DChemTech wrote: ↑06 Dec 2021, 13:00
One could also argue that the red flag is unfair in that people can repair their car then. Some people will benefit, others will not. We've seen a few cases this year where Lewis had a huge benefit from a red flag, and now we had one where Max had some benefit. Those benefits don't always feel just, and sure, we can hypothesize about what 'fairer' rules may look like (I did so as well when Lewis was greatly benefitting in Imola), but the situation will always be that some will benefit more than others.
Absolutely. Depending on who is affected in which way we hear different noise.
For me the situation is good as it is:
- SC tire changes are questionable by themselves. It hat a good reason why the pit lane was closed in the past. It is hard to discuss fair/unfair in this regard.

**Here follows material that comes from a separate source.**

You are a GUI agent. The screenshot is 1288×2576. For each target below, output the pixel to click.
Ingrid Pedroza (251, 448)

- In 90% of the cases the red flag comes or has to come out quickly. Both in Hungary and Saudi we had cases where the race director was simply too slow with the red flag. From previous crashes like Schumacher they must have known, that this is clearly a damage on the most relevant TecPro. So usually this is not even playing a role.
- If we come to a situation where we change back to a previous order like on a race end with red flag we come to a highly unfair situation for people who did nice overtakes. This is known from race ending red flags.

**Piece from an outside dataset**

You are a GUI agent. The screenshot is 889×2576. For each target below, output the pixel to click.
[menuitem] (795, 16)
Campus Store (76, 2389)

- No tire change is highly unfair as used tires can never be brought up to temp for a standing start.
- For a everyone changes and sets back to initial order at SC deployment we have an issue with tire rules. Perez fitted hard tires under SC and then could switch back to medium for the restart.
- We will always have damage repairs or similar. Just setting everything back is unfair to those staying clean.
I think the current solution is the most fair under the circumstances that any other solution brings more unfair issues with it. Who gambles on a SC tire change needs to gamble. Nothing wrong with this.